▸ **Items from a dataset**:
BEGIN
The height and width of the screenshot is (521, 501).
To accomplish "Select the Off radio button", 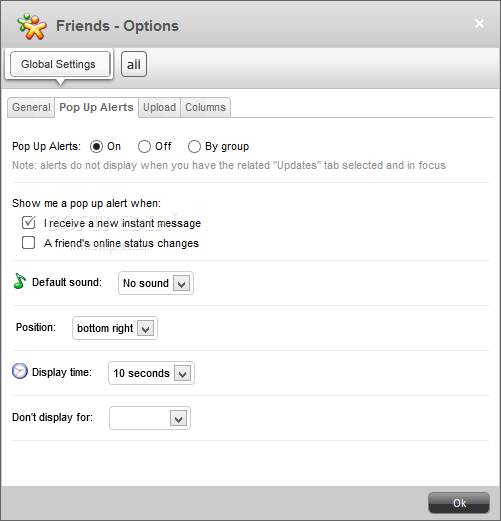I will click(144, 146).
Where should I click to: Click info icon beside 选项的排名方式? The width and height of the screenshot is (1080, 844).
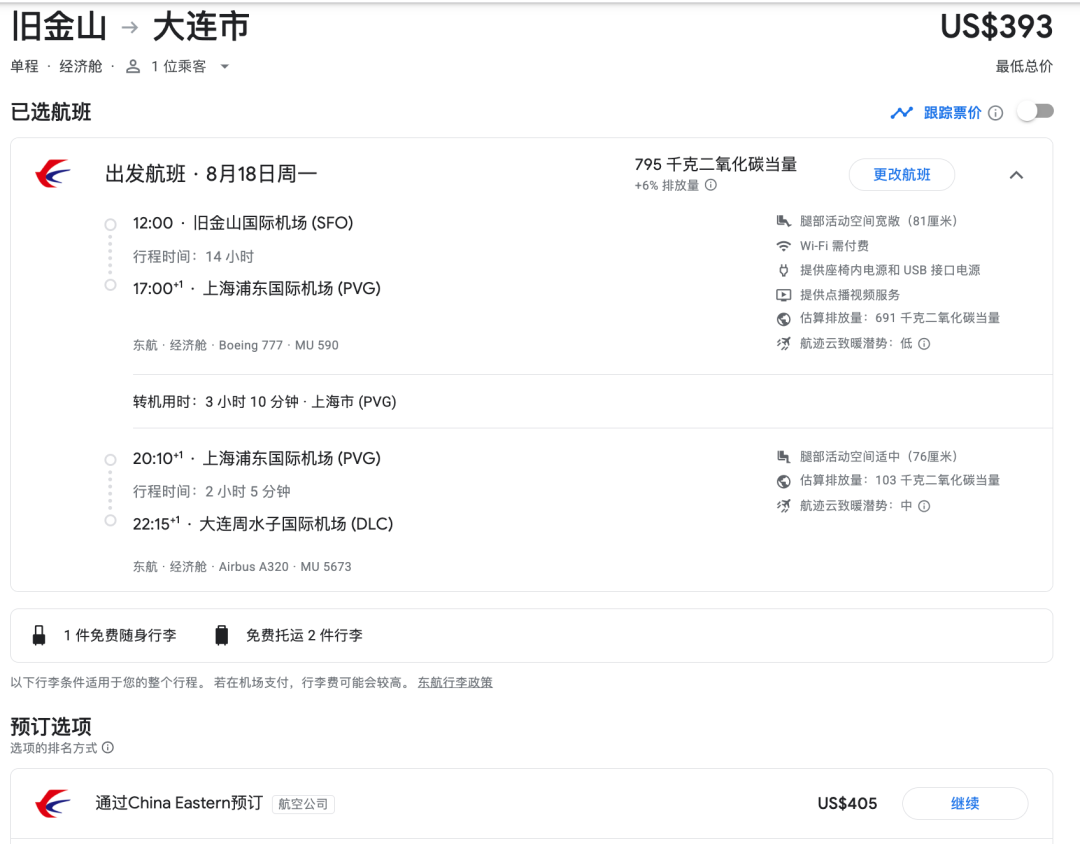point(108,747)
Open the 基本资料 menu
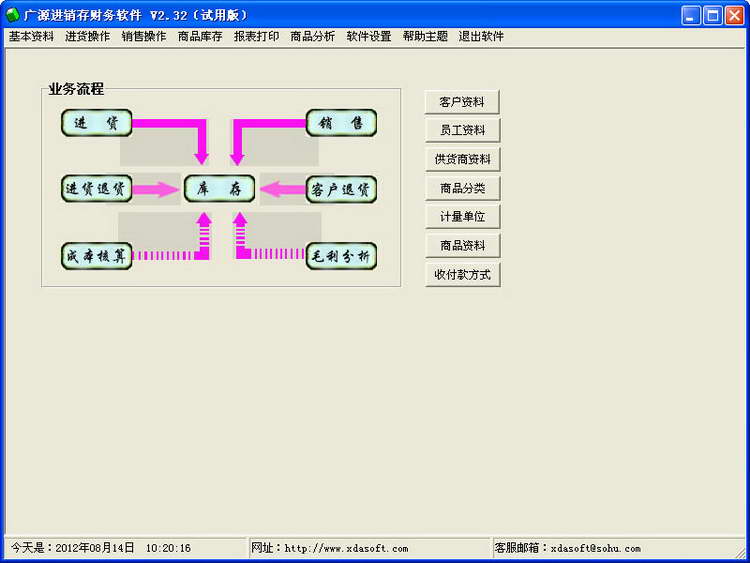Image resolution: width=750 pixels, height=563 pixels. pos(31,36)
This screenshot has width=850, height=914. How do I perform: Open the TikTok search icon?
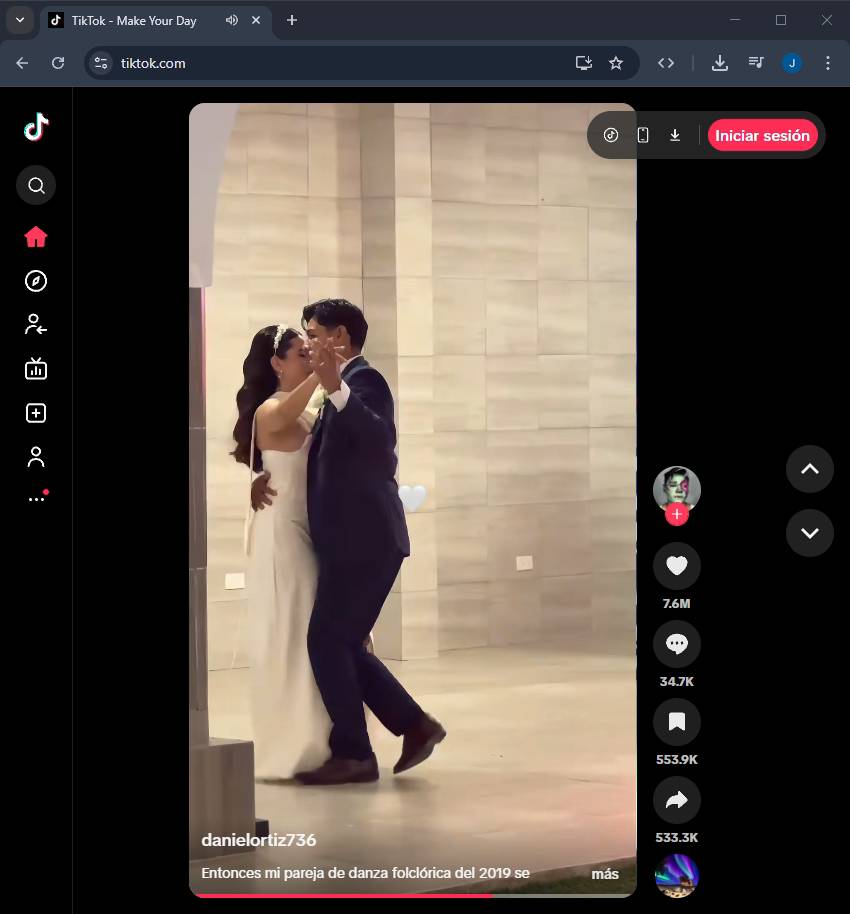[36, 185]
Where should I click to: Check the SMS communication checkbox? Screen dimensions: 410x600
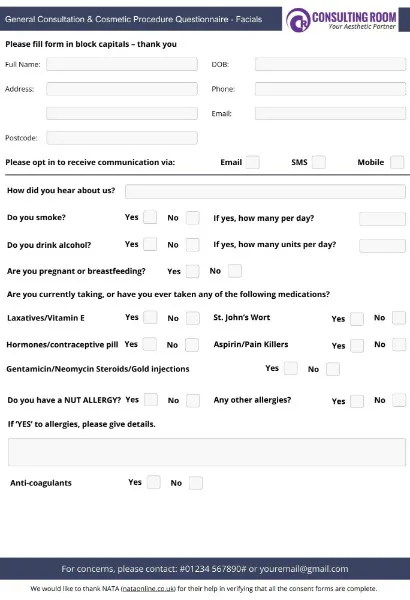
END
A verbatim copy is needed of the lines running from the line with "Where should I click to: Click" to the end of the data above, both included. Keep the pictures out of it.

Where should I click to: Click info icon beside 选项的排名方式? The width and height of the screenshot is (1080, 844).
point(108,747)
Open the 基本资料 menu
Image resolution: width=750 pixels, height=563 pixels. pos(31,36)
This screenshot has width=850, height=914. How do I perform: Open the TikTok search icon?
[36, 185]
Where should I click to: Check the SMS communication checkbox? Screen dimensions: 410x600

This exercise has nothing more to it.